- Origin: Bergen, Norway
- Genres: Rock, country rock
- Years active: 1974–1981 1994–1997 2005 (reunion)
- Label: Sonet
- Members: Cato Sanden Rune Walle Gunnar Bergstrøm Jarle Zimmermann Johannes Torkelsen
- Past members: Egil Skjelnes Jan Ove Hommel Ronald Jensen Bjørn Tore Aasheim Atle Mjørhaug

= Flying Norwegians =

Norwegian country rock group

Flying Norwegians (occasionally Flyvende Nordmenn) were a Norwegian country rock group formed in 1974, who became highly successful and popular during the 1970s.

==History==

=== Formation ===
In the late 1960s, guitarist Rune Walle (b. 1951) and drummer Gunnar Bergstrøm (b. 1952) became acquainted. They were both highly sought after musicians in the Bergen music scene, due to their young age and high musical skill level. In 1973, both of them were recruited for the second line-up of popular rock group Saft, with whom they recorded their award-winning album "Stev, sull, rock & roll", which also included violinist and folk musician Sigbjørn Bernhoft Osa. Wanting to create a more country-driven sound, heavily inspired by bands such as the Eagles and the Flying Burrito Brothers, Walle and Bergstrøm left the band to form their own, titled "Flying Norwegians", in January 1974.
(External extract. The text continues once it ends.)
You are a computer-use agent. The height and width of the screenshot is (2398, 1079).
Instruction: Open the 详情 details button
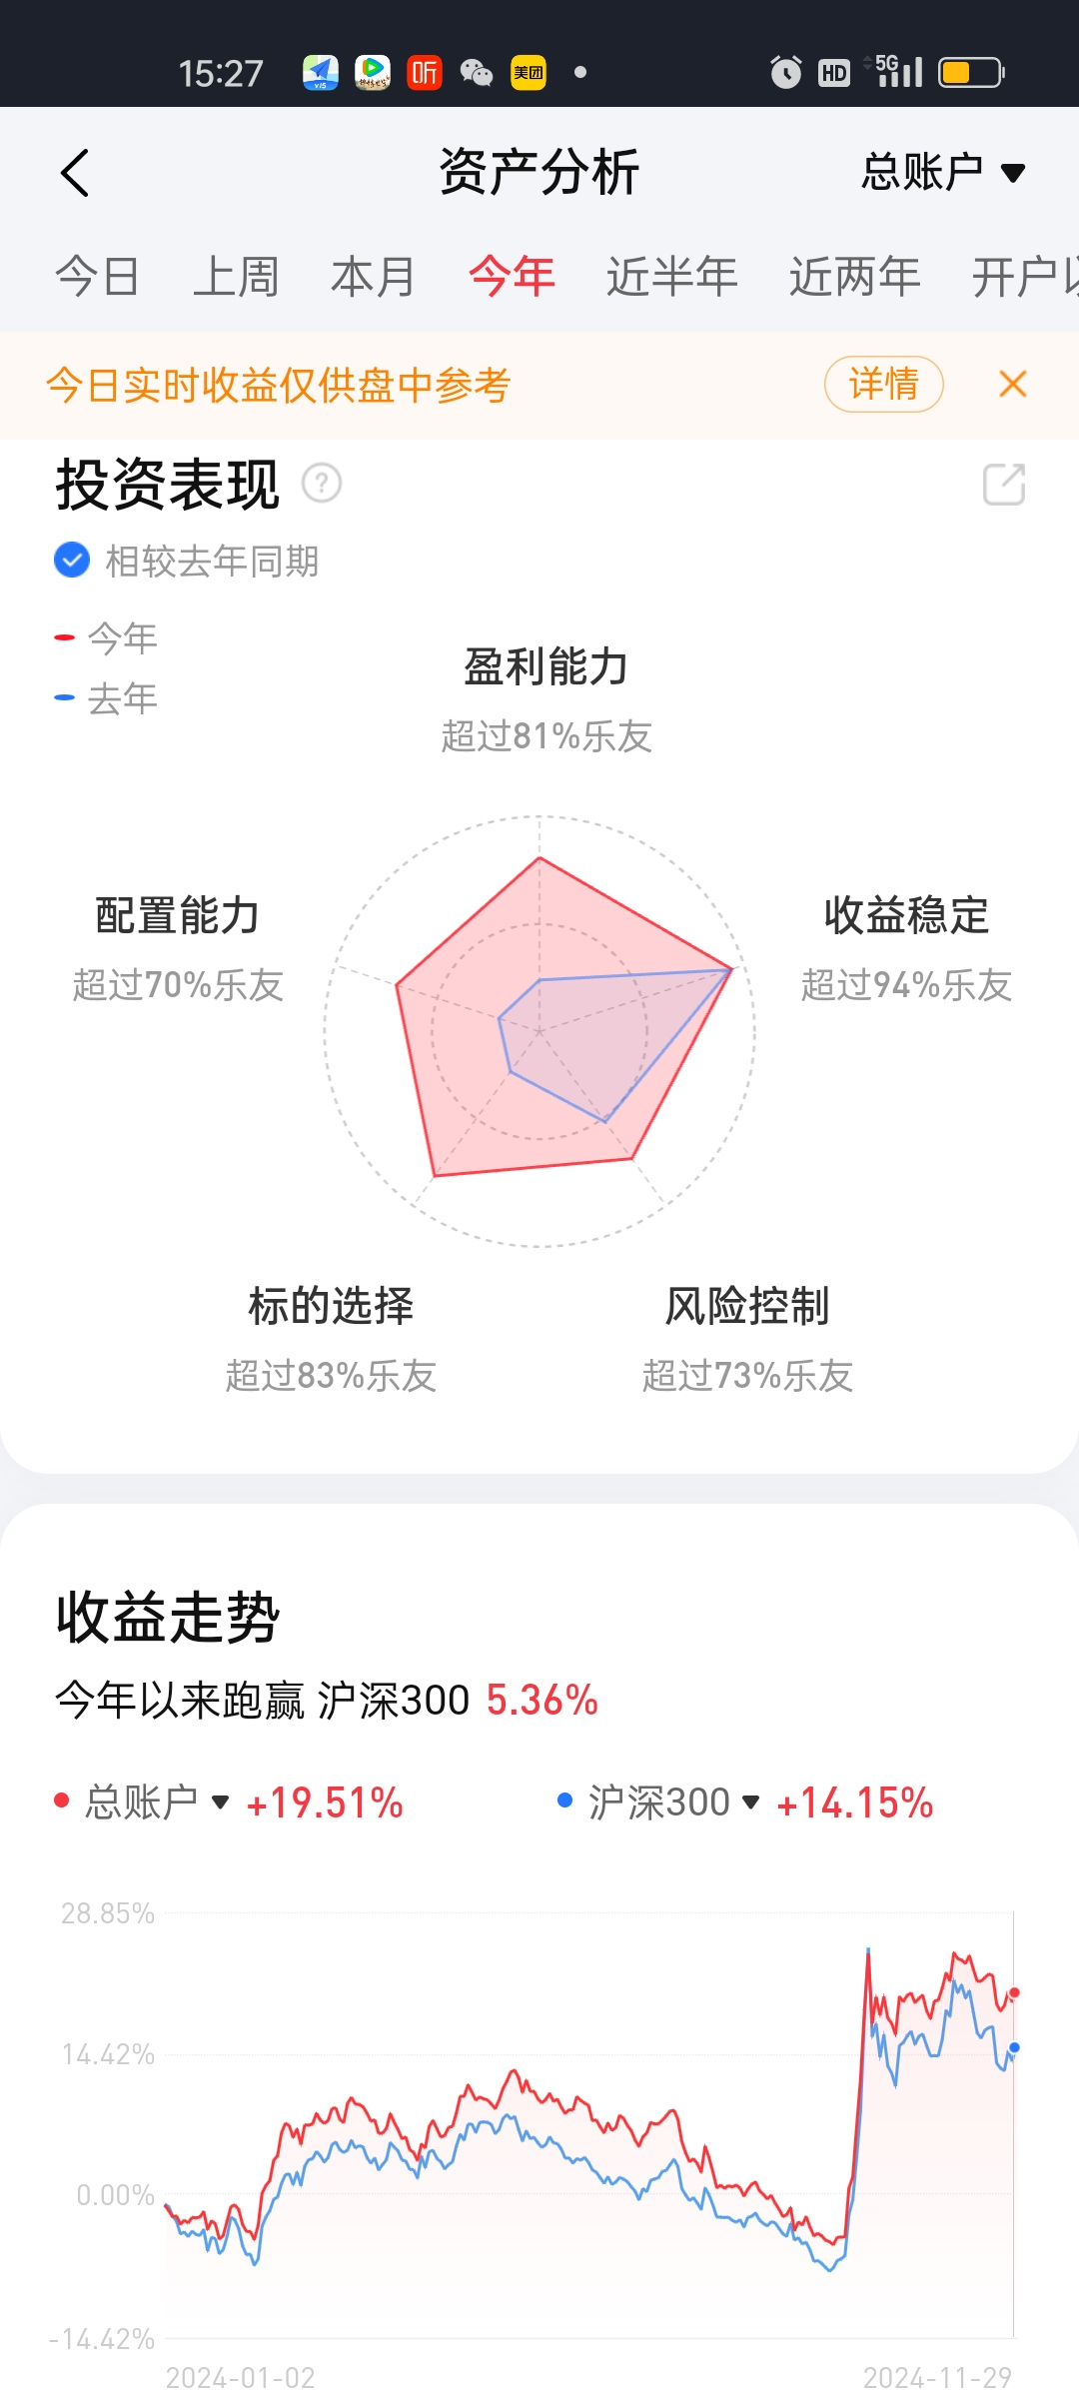[x=883, y=384]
To complete the line-up they recruited several other known musicians in the area: Cato Sanden (b. 1954) on guitars, keyboard player Jarle Zimmerman (b. Jarle Fjellanger, 1950) and bass guitarist Johannes Torkelsen (b. 1952). Sanden and Zimmermann shared vocal duties, with Sanden providing the lead vocals on most occasions.

=== New Day and Wounded Bird ===
The band was given a record deal, and entered the studio to record their first album, "New Day". Met with high praise, it sold fairly by Norwegian standards, selling 50,000 copies through 1974 to 1975, and the band was dubbed "The Norwegian Eagles" by several news outlets.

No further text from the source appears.